8:19 PM -- He said "Allies." That's an arguable WWII reference. Also "enemy." That's three references.
8:20 PM -- JAKE. Again, with the "did Bush torture?" Obama: yes, of course.
8:20 PM -- If you were Dick Cheney, Barack Obama, what would you have done?
8:21 PM -- I have played this game many times before, with my National Security Team. It is filthy.
8:22 PM -- Ha, some reporter just said he "wanted to move to Pakistan." LIES FROM THE MSM.
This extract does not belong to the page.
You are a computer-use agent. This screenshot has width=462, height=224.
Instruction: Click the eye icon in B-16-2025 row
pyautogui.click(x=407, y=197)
8:23 PM -- Obama is all about securing Pakistan's nuclear arsenal. Still, he's "gravely concerned"—not that there's anything to freak out about, right now — but the government there? Not so stable.
8:24 PM -- "We need to help Pakistan help Pakistanis."
8:25 PM -- In fact, while everyone was worrying about India, the real threat was ominously non-specific "Balkan extremists," who rule through ambiguity. And nuclear weapons.
8:26 PM -- Iraq! Ummm... we need do "serious work," on things, which is the militaristic equivalent of "washing one's fucking hands."
8:28 PM -- Chip again! With the Arlen Specter.
8:29 PM -- Obama has ALWAYS loved Arlen Specter, you guys. Fuckin, Obama saw Arlen Specter open for Pavement in Seattle in '91. Obama has an Arlen Specter concert tee that he wears to Senate meetings and Coachella.
8:30 PM -- To my "Republican... friends:" Obama doesn't want to DEFINE the relationship, give it a LABEL, but it means something to him. Until senior year and then who knows.
8:31 PM -- Obligatory "too much to swallow" recognition. Everyone drink 100 shots. (Hat Tip to your Intern Juli's friend SAM, who is on his 99th shot.)
8:32 PM -- Here's that promised Smugness! "Hey remember when you all thought I was going to lose. Well."
8:33 PM -- Saucy joke about abortion from a pink-shirted gentleman. Look at you!
8:34 PM -- Pro-choicers create straw fetuses when they talk about how abortion is about freedom. See? His position is consistent.
8:35 PM -- Women need to wash their hands, thus eliminating unwanted pregnancy.
8:36 PM -- Some guy gave Obama three adjectives, and Obama must free associate. This will reveal Psychological Mysteries Within, verily. Let's take this first one. "Surprise." Obama: "Worst Economic Crisis Since the Great Depression." All other Presidents had three or four (3 or 4) problems, while he, Obama, has at LEAST seven (7).
8:39 PM -- "Troubled." Obama: "Sober." Fuckin-A, man.
8:40 PM -- "Enchanted." Everyone is laughing because of how gay that is.
8:40 PM -- Okay, SURPRISE. Your editor KEN will ENCHANT you now. Cya!